What the exercise asks: Restate word for word only the lines from the one with "View all (410, 921)" through the end of the records; no pictures belong in the copy.

Stored data:
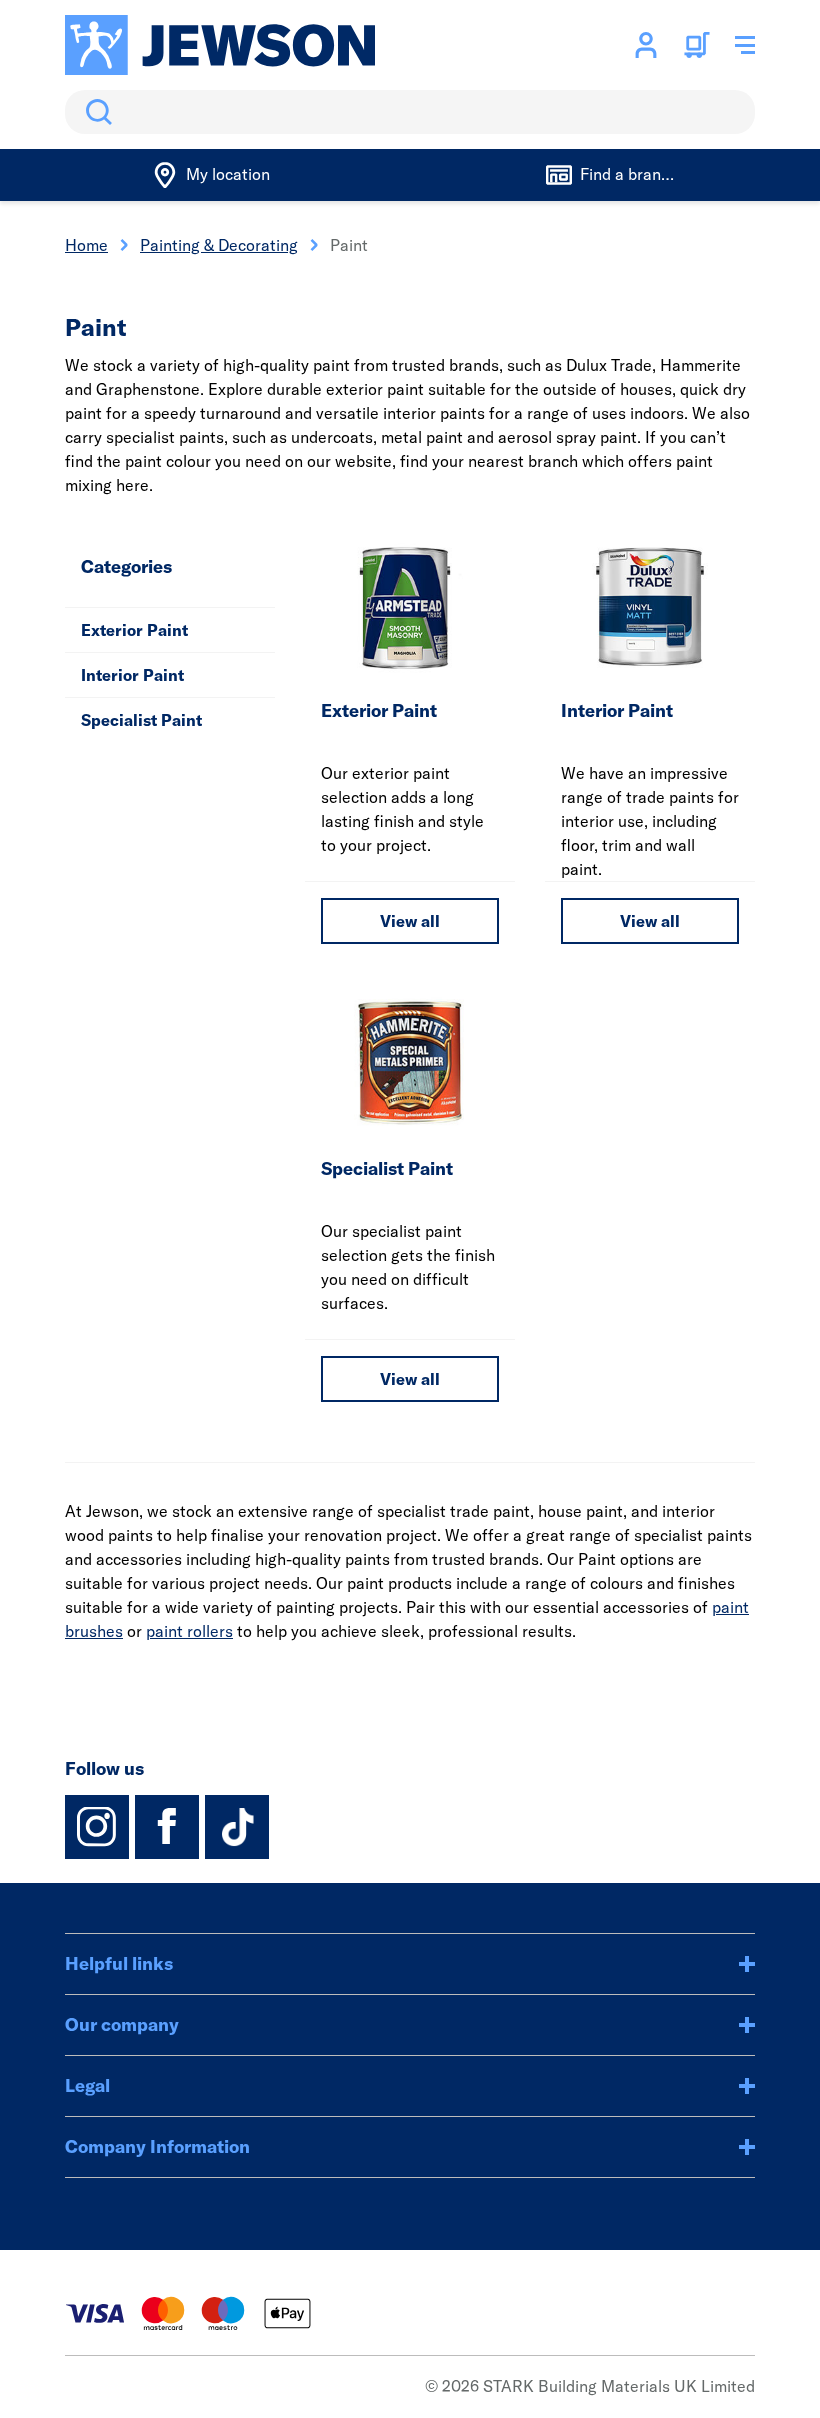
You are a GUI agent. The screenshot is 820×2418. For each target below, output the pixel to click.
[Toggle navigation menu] (745, 45)
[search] (410, 112)
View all (410, 921)
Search (95, 112)
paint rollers (189, 1631)
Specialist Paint (141, 720)
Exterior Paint (134, 630)
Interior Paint (132, 675)
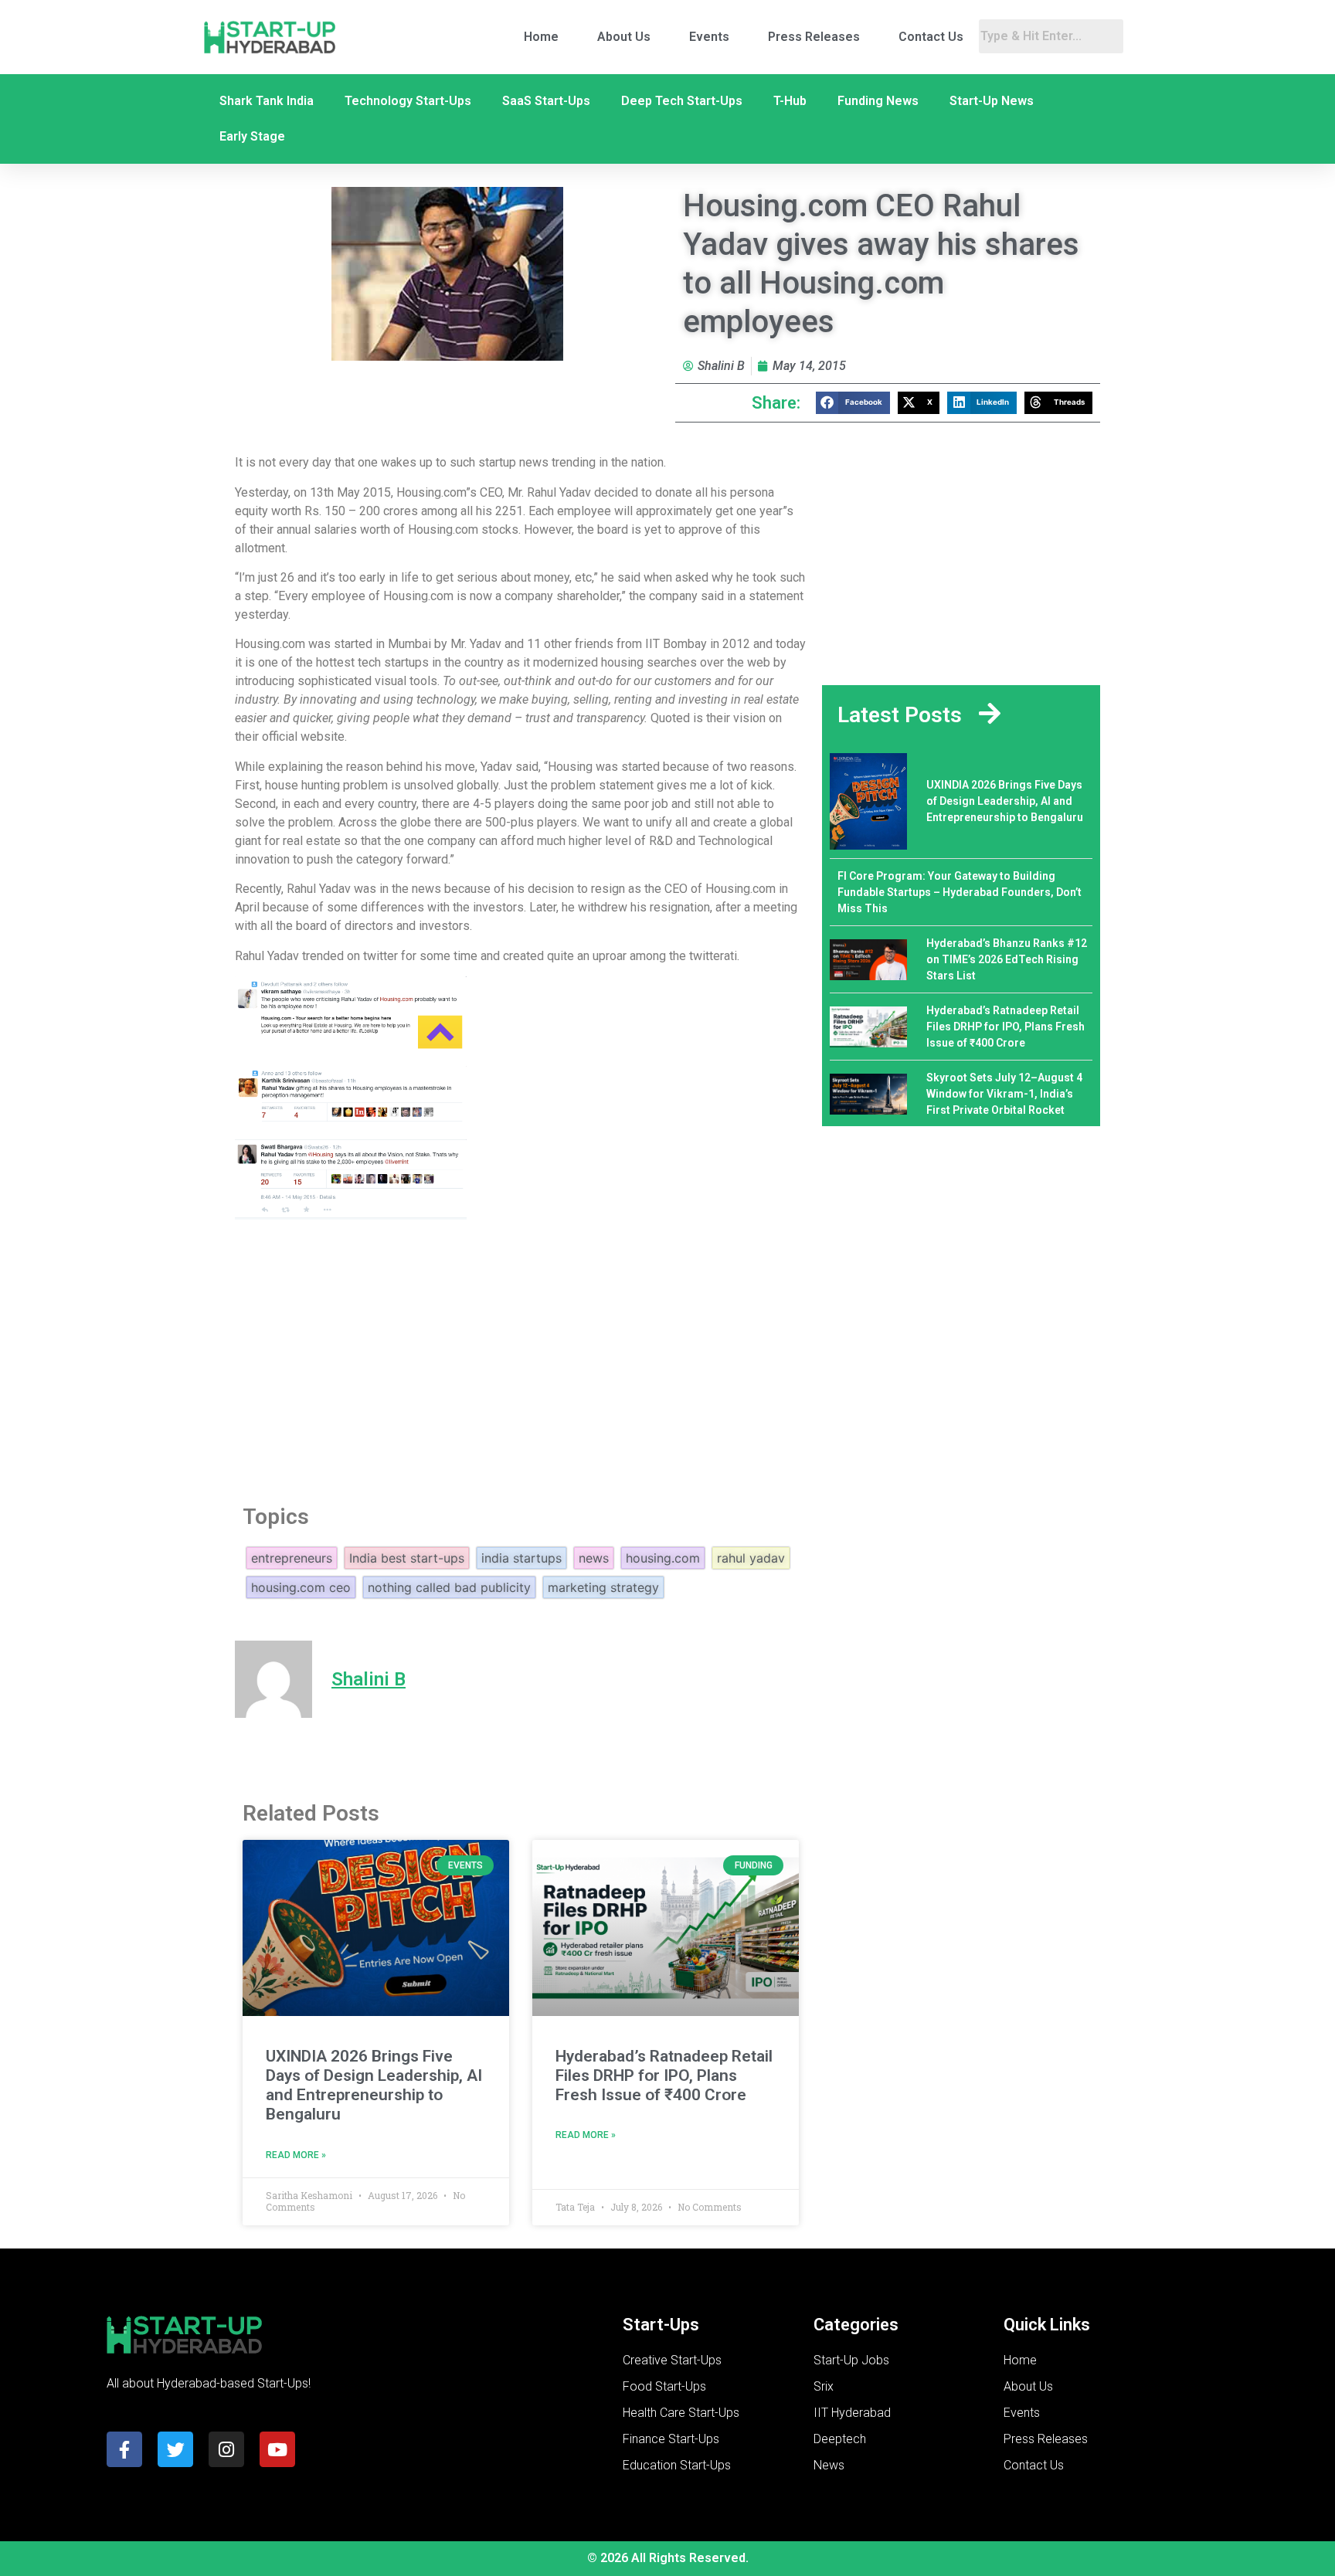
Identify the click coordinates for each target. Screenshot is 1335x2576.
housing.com (663, 1558)
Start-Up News (991, 100)
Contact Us (930, 36)
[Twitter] (175, 2449)
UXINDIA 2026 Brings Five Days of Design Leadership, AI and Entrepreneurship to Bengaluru (374, 2085)
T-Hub (790, 100)
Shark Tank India (266, 100)
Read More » (296, 2155)
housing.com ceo (301, 1587)
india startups (521, 1558)
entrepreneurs (291, 1558)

Reply:
View all (410, 921)
Search (95, 112)
paint rollers (189, 1631)
Specialist Paint (141, 720)
Exterior Paint (134, 630)
Interior Paint (132, 675)
Identify the click coordinates for each target. Screenshot is 1335x2576.
housing.com (663, 1558)
Start-Up News (991, 100)
Contact Us (930, 36)
[Twitter] (175, 2449)
UXINDIA 2026 Brings Five Days of Design Leadership, AI and Entrepreneurship to Bengaluru (374, 2085)
T-Hub (790, 100)
Shark Tank India (266, 100)
Read More » (296, 2155)
housing.com ceo (301, 1587)
india startups (521, 1558)
entrepreneurs (291, 1558)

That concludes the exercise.